• AVAILABLE DATA
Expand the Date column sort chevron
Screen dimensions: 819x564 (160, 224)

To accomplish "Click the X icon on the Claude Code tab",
==
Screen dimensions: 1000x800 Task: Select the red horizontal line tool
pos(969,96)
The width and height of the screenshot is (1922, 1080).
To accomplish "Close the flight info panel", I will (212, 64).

• WHAT YOU NEED TO DO
Reproduce verbatim the data from the line with "Expand the Date column sort chevron" to the line with "icon on the", including both of those lines.

• RESPONSE TO THE EXERCISE
Expand the Date column sort chevron
Screen dimensions: 819x564 (160, 224)

To accomplish "Click the X icon on the Claude Code tab",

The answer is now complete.